[GIVEN PASSAGE]

We know the US economy is bad right now. Millions of people have lost their jobs, and millions more will. Estimates for how much unemployment is expected to spike and GDP will fall are staggering. Production and spending across much of the country have been brought to an abrupt halt.
It’s natural to want to see a light at the end of the tunnel, obviously in terms of the health crisis caused by coronavirus but also for the economy. And there will be one — eventually.
“The very best case scenario is we rapidly bounce back and we get close to something where we were before. Personally, I think that’s highly unlikely. The shock from the virus is going to trigger a broader economy-wide recession,” said Jesse Edgerton, an economist at JPMorgan. “That’s a really harsh reality.”
The question of when and how the economy gets better largely hinges on our ability to get the virus itself under control. Despite calls from some Republican lawmakers to get back to business before that happens and even some speculation about reopening the economy early from the president, it’s not a realistic scenario — people aren’t going to be falling over themselves to go out to restaurants and pack into movie theaters as a deadly virus spreads, or as they or their loved ones get sick.
At some point — and we don’t know exactly when — the economy will bounce back, at least partially. When it does, that new normal will be different. Many Americans may be worse off than they were before, some people may still be afraid to resume their lives as they once lived them, and many businesses may have permanently closed.

[/GIVEN PASSAGE]

> _WORK INSTRUCTION_:
Reproduce the passage on the US economic outlook during the coronavirus crisis word for word, in its entirety.

[THE DATA]

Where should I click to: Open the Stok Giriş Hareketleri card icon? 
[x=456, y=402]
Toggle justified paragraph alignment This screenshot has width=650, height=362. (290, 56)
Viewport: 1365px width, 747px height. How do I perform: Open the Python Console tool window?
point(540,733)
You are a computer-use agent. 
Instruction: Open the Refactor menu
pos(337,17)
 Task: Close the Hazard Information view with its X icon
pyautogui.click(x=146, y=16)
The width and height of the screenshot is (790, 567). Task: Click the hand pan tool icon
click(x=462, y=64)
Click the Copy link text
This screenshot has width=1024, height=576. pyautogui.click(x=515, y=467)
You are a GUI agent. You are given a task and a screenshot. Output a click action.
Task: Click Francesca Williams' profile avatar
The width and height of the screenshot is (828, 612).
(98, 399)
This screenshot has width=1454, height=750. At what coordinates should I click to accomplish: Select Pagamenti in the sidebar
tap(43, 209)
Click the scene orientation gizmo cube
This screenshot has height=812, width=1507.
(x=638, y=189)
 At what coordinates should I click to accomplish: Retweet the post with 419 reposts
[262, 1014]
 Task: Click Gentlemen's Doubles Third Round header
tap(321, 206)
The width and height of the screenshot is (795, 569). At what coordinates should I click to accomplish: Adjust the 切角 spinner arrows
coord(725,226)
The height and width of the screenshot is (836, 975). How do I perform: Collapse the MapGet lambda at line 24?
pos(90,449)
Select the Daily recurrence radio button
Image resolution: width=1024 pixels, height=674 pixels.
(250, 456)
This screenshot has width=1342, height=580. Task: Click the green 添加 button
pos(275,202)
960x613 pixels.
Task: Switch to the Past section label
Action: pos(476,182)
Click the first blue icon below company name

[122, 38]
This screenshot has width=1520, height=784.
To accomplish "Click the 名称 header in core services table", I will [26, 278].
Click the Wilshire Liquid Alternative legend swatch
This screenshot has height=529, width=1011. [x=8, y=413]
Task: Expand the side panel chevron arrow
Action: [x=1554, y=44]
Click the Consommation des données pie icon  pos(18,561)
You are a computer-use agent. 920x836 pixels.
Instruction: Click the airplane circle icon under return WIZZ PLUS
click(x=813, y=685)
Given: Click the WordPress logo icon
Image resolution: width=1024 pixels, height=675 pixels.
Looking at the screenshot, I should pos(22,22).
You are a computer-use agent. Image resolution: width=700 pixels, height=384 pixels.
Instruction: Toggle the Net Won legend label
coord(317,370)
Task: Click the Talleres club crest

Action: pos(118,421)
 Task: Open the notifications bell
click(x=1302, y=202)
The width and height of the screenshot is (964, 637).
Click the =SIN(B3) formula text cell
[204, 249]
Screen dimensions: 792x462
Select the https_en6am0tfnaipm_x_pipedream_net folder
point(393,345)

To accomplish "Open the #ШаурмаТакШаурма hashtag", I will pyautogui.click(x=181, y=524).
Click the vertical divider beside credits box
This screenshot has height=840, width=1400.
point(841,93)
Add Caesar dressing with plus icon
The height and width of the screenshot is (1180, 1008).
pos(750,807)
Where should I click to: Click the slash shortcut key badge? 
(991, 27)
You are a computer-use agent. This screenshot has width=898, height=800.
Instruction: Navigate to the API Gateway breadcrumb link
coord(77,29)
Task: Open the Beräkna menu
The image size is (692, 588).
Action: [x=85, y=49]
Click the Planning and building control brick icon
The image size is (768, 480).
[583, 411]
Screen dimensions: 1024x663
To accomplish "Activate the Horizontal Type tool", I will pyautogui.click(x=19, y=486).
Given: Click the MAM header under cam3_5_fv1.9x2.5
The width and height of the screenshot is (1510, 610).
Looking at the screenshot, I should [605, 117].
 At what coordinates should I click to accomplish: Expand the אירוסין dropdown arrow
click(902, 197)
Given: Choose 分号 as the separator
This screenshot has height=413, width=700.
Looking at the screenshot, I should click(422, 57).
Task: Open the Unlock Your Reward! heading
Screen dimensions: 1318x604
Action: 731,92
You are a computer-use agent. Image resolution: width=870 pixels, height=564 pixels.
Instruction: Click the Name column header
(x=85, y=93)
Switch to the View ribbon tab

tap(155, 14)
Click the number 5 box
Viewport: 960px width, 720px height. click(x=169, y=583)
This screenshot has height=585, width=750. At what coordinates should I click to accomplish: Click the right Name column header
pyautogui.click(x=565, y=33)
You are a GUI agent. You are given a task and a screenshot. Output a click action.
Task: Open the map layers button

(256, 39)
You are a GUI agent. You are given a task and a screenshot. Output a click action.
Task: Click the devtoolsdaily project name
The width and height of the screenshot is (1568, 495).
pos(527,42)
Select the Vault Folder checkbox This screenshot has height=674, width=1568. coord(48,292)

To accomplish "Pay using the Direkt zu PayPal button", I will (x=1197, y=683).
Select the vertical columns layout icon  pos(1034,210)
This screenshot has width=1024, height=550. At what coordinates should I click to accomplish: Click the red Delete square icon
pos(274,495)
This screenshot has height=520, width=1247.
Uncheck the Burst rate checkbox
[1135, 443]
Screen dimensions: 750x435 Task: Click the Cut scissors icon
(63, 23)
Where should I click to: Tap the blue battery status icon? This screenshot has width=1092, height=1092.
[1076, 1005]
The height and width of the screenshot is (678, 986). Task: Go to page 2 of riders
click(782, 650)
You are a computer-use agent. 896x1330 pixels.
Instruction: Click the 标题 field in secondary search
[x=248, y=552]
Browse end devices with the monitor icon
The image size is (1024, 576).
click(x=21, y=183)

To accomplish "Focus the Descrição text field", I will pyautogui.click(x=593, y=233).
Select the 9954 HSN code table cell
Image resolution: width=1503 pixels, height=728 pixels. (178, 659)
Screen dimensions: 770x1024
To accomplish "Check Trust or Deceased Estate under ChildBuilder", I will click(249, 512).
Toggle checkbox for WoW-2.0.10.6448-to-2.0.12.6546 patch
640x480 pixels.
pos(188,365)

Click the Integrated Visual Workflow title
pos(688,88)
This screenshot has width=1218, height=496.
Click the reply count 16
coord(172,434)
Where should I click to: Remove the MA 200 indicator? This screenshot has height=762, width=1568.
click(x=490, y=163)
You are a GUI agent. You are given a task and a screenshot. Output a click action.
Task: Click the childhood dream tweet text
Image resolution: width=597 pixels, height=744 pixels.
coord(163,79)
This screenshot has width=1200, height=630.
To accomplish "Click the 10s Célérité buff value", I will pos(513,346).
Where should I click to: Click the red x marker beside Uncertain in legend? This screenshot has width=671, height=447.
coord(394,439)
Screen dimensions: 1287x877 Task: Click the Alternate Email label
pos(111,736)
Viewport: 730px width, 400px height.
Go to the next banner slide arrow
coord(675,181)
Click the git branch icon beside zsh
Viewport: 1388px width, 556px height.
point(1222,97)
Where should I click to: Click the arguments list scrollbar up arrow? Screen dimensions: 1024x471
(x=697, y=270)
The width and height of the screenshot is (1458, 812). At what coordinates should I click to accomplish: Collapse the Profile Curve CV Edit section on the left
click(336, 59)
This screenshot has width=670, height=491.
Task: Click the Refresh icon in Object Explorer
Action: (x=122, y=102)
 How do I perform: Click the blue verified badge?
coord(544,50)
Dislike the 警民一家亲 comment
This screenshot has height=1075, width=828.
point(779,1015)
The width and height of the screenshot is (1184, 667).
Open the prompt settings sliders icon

[/THE DATA]

> _OUTPUT_:
We know the US economy is bad right now. Millions of people have lost their jobs, and millions more will. Estimates for how much unemployment is expected to spike and GDP will fall are staggering. Production and spending across much of the country have been brought to an abrupt halt.
It’s natural to want to see a light at the end of the tunnel, obviously in terms of the health crisis caused by coronavirus but also for the economy. And there will be one — eventually.
“The very best case scenario is we rapidly bounce back and we get close to something where we were before. Personally, I think that’s highly unlikely. The shock from the virus is going to trigger a broader economy-wide recession,” said Jesse Edgerton, an economist at JPMorgan. “That’s a really harsh reality.”
The question of when and how the economy gets better largely hinges on our ability to get the virus itself under control. Despite calls from some Republican lawmakers to get back to business before that happens and even some speculation about reopening the economy early from the president, it’s not a realistic scenario — people aren’t going to be falling over themselves to go out to restaurants and pack into movie theaters as a deadly virus spreads, or as they or their loved ones get sick.
At some point — and we don’t know exactly when — the economy will bounce back, at least partially. When it does, that new normal will be different. Many Americans may be worse off than they were before, some people may still be afraid to resume their lives as they once lived them, and many businesses may have permanently closed.